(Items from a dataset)
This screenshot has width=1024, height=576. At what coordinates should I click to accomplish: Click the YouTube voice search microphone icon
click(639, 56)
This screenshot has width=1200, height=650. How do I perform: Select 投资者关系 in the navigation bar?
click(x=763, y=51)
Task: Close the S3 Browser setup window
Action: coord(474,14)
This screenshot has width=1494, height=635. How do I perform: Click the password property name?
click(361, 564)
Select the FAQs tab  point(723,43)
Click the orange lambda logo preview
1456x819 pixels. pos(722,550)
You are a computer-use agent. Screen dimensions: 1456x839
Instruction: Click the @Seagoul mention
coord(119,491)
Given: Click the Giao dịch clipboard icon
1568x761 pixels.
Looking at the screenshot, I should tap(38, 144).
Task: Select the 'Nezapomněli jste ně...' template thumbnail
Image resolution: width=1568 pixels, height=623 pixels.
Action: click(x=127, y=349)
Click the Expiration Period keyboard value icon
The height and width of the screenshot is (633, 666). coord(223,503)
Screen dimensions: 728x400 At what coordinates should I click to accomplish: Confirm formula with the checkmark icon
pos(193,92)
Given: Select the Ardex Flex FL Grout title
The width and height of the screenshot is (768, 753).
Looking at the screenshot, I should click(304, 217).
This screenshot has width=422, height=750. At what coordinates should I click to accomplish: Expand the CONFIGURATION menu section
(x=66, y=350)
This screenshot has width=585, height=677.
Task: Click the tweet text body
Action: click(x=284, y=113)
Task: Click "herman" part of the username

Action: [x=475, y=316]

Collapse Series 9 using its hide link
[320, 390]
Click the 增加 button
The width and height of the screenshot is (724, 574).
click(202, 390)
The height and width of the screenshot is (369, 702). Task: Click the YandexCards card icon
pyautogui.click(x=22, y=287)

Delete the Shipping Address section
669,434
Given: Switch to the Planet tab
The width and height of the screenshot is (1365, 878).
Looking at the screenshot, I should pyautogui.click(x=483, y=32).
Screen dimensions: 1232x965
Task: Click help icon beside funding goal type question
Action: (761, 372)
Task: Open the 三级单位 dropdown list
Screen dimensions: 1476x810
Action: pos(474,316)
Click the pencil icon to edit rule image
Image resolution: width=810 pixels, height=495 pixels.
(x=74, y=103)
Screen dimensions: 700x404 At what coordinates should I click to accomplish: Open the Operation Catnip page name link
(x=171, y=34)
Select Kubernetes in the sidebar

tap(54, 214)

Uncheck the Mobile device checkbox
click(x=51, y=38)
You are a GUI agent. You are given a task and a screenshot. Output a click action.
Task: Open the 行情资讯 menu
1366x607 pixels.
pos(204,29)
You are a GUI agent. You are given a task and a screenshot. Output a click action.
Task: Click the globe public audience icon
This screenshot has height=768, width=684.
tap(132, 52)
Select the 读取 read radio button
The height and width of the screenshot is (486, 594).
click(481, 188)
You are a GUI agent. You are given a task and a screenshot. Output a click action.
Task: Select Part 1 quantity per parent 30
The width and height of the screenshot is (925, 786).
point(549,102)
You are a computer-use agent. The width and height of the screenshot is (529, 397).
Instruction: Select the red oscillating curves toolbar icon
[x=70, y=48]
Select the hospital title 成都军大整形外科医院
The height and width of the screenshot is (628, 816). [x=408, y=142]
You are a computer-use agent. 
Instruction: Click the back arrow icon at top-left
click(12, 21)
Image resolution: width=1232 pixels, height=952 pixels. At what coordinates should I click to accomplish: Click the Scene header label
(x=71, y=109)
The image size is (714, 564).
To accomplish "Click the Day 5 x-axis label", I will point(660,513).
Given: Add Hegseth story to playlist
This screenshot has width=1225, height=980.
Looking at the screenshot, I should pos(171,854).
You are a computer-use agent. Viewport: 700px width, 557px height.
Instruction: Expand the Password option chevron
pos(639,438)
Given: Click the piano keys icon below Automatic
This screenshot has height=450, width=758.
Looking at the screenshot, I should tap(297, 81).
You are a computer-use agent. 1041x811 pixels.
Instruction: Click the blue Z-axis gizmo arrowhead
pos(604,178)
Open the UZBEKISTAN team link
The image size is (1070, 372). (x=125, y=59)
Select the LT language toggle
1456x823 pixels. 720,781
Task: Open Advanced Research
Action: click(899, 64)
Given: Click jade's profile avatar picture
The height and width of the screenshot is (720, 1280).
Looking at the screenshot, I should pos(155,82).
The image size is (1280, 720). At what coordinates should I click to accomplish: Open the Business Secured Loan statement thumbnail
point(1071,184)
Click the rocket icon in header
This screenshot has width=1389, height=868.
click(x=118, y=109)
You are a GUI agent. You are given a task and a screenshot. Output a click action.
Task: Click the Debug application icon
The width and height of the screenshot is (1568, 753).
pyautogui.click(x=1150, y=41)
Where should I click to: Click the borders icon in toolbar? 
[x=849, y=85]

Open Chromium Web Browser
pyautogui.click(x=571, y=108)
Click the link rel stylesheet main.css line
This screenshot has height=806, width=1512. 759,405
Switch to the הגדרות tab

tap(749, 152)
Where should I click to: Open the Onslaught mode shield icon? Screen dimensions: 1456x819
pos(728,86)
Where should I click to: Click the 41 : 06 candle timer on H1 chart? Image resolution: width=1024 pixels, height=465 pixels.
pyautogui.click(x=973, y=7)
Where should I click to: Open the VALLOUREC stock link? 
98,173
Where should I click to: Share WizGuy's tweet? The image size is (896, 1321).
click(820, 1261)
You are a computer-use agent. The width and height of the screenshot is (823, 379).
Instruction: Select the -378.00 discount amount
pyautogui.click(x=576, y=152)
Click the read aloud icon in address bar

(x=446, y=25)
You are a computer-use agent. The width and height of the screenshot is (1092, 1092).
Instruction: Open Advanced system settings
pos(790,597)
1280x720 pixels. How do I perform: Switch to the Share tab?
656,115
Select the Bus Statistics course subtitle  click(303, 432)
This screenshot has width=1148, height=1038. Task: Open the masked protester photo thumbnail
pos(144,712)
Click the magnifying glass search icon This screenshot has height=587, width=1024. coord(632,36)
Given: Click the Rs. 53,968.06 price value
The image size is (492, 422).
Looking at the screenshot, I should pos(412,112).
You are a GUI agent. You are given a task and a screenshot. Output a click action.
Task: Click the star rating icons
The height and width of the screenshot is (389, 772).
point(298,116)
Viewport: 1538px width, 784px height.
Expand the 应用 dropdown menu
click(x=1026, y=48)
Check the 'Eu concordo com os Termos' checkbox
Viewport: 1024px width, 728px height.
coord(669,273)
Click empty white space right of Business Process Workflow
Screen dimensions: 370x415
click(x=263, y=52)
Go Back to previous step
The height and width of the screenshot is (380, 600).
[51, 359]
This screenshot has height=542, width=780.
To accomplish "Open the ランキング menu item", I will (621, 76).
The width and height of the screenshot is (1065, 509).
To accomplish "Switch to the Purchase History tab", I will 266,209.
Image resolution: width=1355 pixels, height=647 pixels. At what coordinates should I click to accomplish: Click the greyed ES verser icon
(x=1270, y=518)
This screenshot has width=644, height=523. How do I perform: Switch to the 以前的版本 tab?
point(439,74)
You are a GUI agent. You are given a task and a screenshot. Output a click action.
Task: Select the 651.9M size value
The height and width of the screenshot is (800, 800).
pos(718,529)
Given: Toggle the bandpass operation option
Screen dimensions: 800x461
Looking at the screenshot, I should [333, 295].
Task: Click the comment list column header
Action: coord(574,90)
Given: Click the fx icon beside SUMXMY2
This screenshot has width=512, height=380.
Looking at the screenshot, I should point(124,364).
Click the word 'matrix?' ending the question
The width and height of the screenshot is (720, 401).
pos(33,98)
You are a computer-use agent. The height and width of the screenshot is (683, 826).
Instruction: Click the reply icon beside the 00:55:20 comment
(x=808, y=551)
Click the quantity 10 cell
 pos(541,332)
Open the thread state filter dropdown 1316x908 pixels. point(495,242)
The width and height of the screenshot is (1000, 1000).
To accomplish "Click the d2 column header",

▸ TASK TO COMPLETE: Which lines above contain the word "will"? List them.

▸ SOLVED EXERCISE:
To accomplish "Click the Day 5 x-axis label", I will point(660,513).
To accomplish "Open the ランキング menu item", I will (621, 76).
To accomplish "Switch to the Purchase History tab", I will 266,209.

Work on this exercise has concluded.